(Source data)
::::
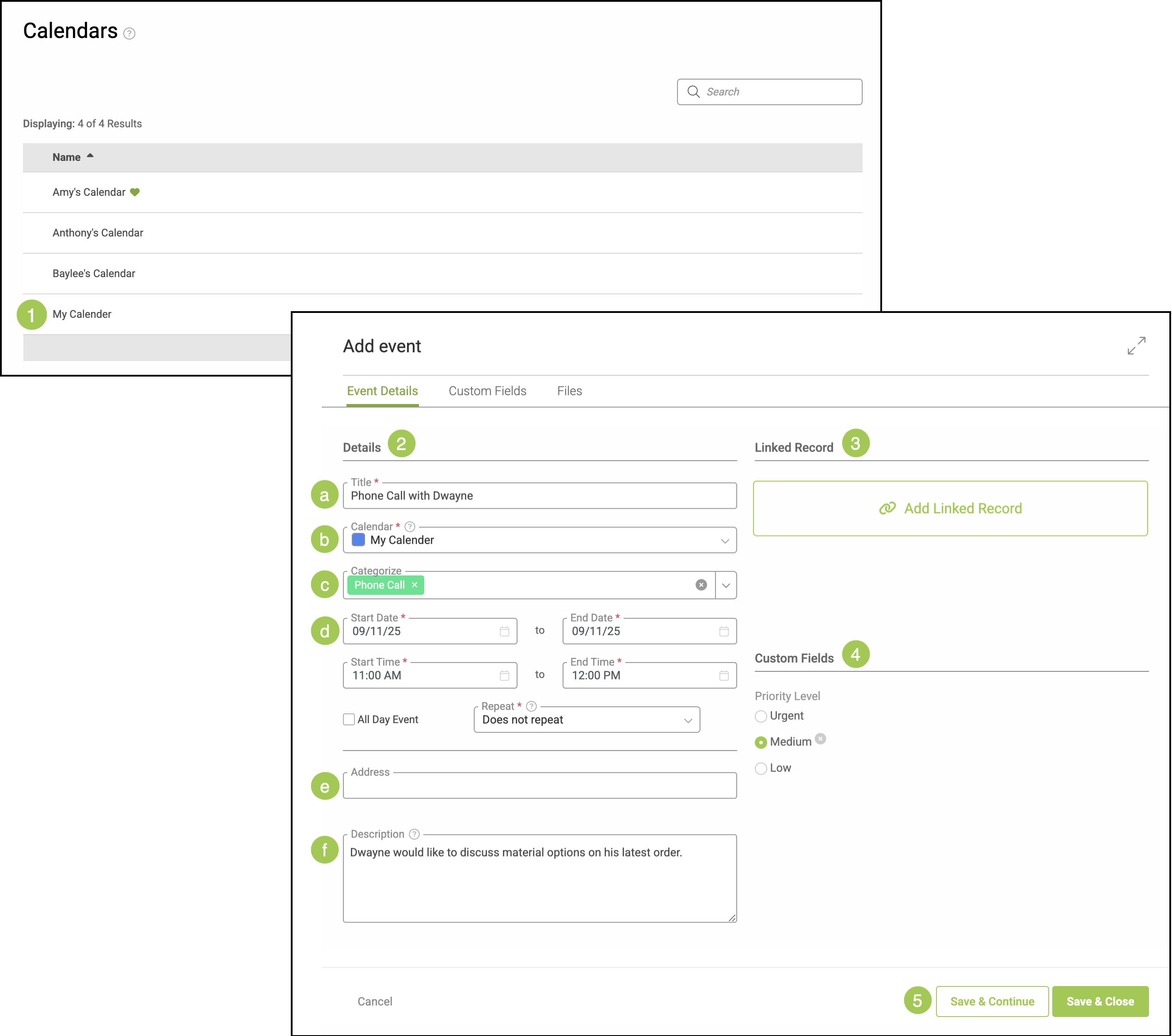Click Save & Close button
This screenshot has width=1172, height=1036.
[x=1100, y=1002]
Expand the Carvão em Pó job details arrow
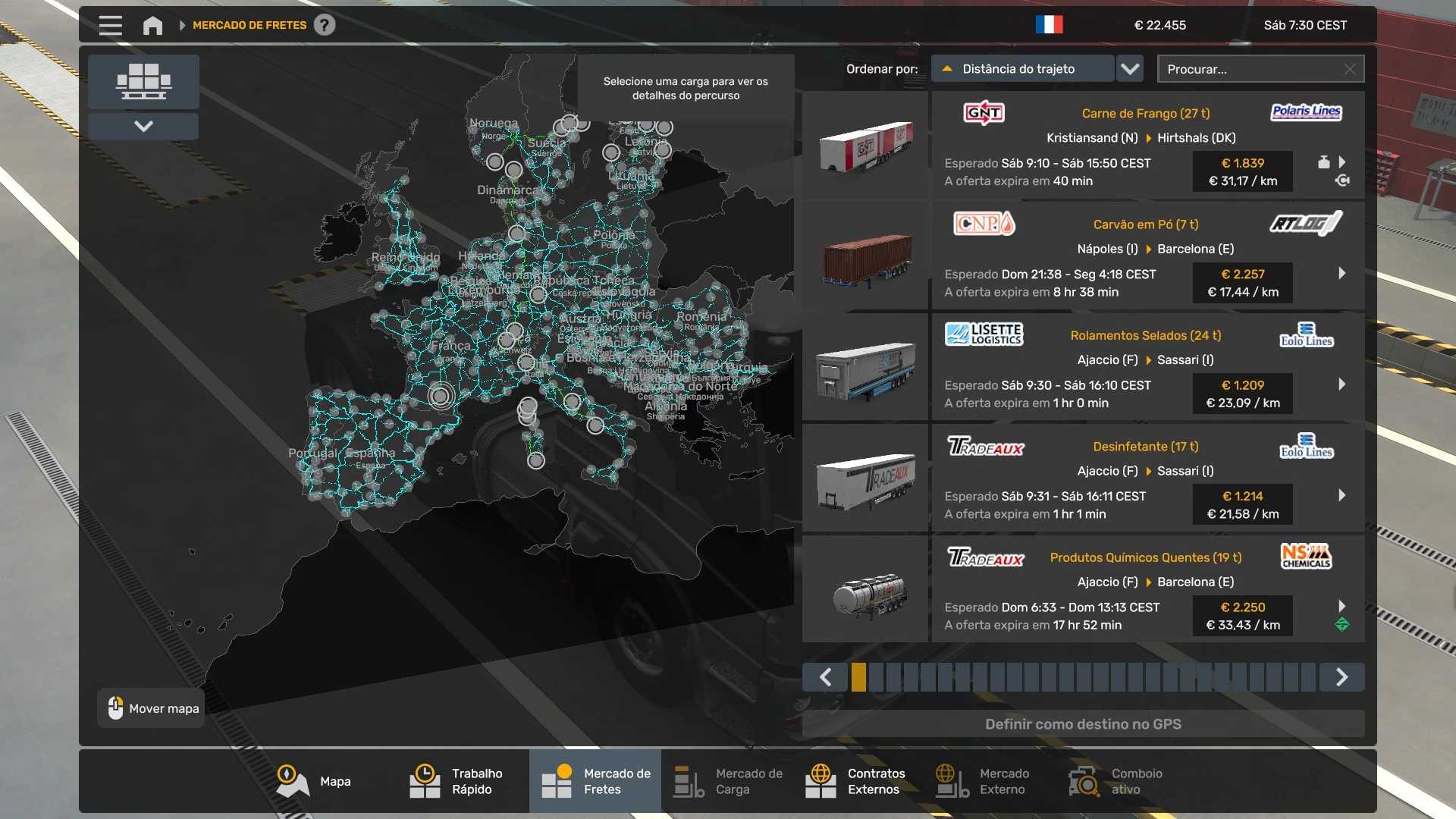Screen dimensions: 1456x819 pyautogui.click(x=1341, y=273)
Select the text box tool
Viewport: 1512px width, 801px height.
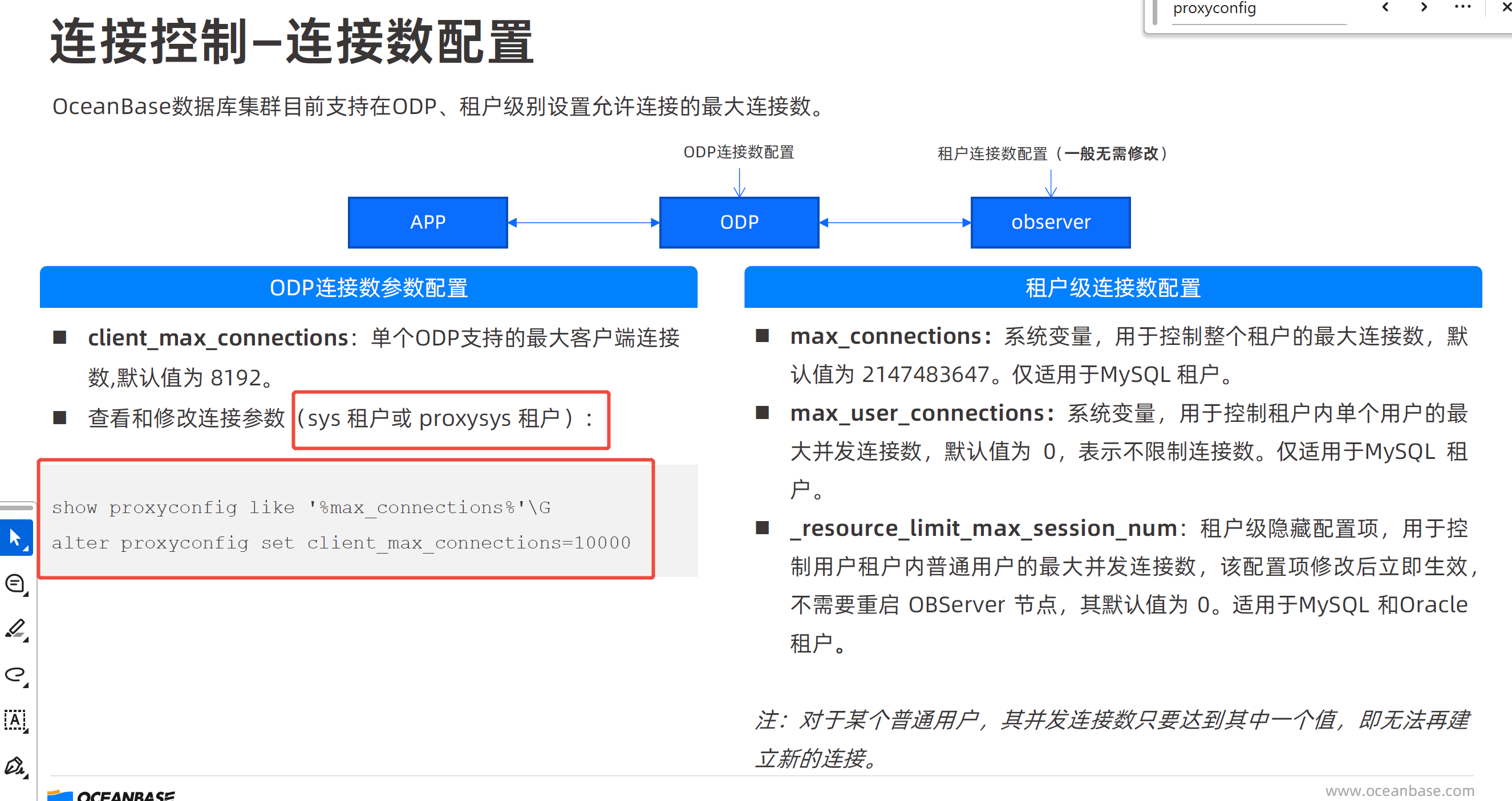16,720
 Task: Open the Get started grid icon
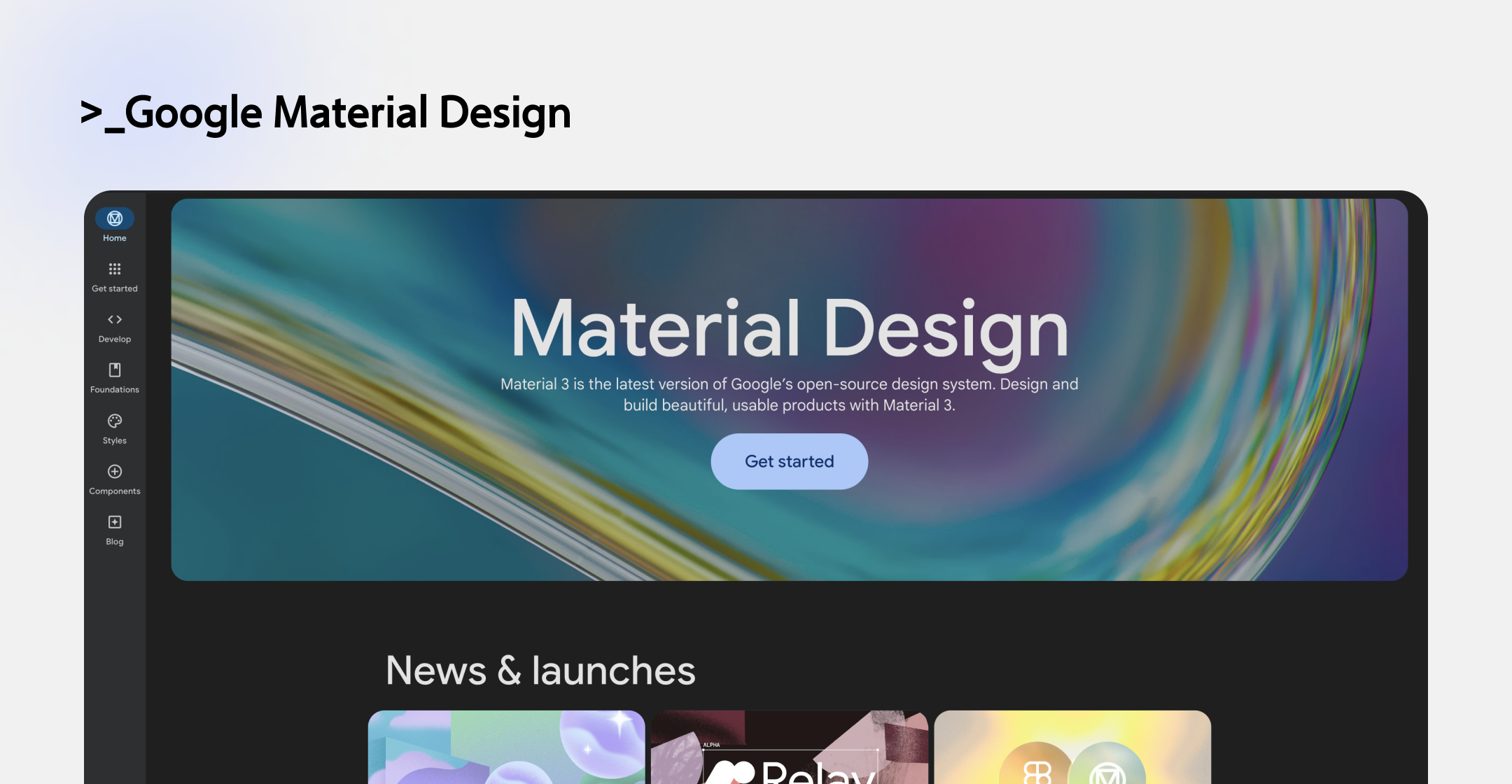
::::
Work instruction >> With pictures omitted, restate word for word every line above from the one containing "Expand the Carvão em Pó job details arrow" to the end of the entries.

Answer >>
Expand the Carvão em Pó job details arrow
Screen dimensions: 1456x819 pyautogui.click(x=1341, y=273)
Select the text box tool
Viewport: 1512px width, 801px height.
16,720
 Task: Open the Get started grid icon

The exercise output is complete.